Part 2

Naloxone is the generic term for a drug that typically is injected into the thigh muscle.

“Naloxone as an antidote is considered an effective rescue medication for opioid overdoses” (Naloxone FAQ)

For all the reasons stated in last article naloxone distribution and community programs are successful in preventing accidental opioid deaths. With 20 minutes of training family members or friends of opioid users can become educated on drug prevention, recognizing overdoses and become knowledgeable in how to respond in an emergency situation.

Hamilton has distributed 500 overdose prevention kits in the last two years.  Hamilton’s “Take Home” program has resulted in 116 lives saved. Deaths related to opioid use in Hamilton are the provinces second highest rate in Northern Ontario (Carter, 2014). This report spurred local officials to put forth a motion to have the nasal spray approved quicker hoping these kits could be in the hands of police officers and firefighters.

Toronto’s POINT Program and NOW Van have distributed over 2000 drug prevention kits and as of 2015 report to have saved 300 individuals from opioid related deaths of the Greater Toronto Area (GTA), a 6.1 million population (Jeffords, 2016).

Even though Naloxone has encouraging outcomes First Aiders are not expected to be trained for these situations nor inject naloxone, but do need to know there are people that are trained to give these injections. These trained people will have cards identifying themselves and more importantly they will have the prevention kits. The overdose prevention kits contain 2 dosages of naloxone, two retractable needles, gloves, a rescue barrier device and a client identification card.
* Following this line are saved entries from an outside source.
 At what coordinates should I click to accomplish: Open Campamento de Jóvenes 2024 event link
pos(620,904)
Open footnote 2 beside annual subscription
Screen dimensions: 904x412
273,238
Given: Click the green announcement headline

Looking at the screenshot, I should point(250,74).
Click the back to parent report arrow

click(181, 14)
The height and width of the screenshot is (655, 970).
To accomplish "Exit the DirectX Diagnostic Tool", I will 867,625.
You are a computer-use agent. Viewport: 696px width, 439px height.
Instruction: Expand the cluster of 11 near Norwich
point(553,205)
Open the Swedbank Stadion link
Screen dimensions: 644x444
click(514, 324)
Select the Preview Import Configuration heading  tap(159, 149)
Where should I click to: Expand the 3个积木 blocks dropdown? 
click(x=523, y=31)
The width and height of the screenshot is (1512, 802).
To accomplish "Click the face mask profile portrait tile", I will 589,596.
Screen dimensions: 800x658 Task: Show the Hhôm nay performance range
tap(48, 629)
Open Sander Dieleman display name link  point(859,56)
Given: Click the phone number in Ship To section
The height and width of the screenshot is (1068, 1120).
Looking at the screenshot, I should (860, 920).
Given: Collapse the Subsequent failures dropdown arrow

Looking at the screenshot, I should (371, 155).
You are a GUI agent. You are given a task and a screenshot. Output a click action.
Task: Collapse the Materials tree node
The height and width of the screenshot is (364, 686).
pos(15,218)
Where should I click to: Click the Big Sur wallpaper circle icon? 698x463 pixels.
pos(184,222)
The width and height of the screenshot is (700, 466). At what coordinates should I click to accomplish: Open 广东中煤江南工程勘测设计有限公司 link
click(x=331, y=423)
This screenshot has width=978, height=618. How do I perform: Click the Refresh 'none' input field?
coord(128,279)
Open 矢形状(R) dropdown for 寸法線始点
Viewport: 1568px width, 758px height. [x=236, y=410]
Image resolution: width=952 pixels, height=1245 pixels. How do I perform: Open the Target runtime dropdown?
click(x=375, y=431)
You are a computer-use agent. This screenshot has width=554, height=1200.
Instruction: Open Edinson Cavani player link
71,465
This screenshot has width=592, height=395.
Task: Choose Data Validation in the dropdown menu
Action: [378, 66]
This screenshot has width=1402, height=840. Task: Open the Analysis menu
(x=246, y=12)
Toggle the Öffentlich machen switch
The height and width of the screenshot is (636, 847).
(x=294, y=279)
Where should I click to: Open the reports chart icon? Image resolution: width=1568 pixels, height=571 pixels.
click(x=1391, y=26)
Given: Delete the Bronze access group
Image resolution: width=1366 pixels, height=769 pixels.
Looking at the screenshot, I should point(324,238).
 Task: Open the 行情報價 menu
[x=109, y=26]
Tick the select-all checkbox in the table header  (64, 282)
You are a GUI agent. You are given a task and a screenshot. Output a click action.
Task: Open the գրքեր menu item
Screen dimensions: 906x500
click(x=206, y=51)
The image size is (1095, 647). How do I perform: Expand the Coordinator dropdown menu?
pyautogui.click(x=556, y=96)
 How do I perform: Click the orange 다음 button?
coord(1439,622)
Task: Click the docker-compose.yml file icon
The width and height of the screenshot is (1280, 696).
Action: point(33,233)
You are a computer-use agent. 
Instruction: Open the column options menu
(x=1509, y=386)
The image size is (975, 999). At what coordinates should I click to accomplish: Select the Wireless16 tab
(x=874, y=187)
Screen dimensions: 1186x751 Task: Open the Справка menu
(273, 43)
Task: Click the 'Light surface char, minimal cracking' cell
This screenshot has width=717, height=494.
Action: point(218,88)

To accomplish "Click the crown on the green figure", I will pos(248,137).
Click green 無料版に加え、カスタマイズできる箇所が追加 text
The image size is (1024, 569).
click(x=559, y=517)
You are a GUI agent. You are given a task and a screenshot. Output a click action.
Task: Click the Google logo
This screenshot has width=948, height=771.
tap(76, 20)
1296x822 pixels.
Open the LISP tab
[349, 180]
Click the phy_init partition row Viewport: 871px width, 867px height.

The unresponsive casualty typically wakes up very aggressive, agitated and not wanting to go to the hospital. Regardless, always call 911 because Naloxone’s effects will wear off causing the casualty to be in life threatening danger again.

Hopefully, with the overdose prevention kits in the hands of family and friends, British Columbia’s reported 74 opioid related deaths in January 2016 will not quadruple for the year. (Drug and Health Products, 2016).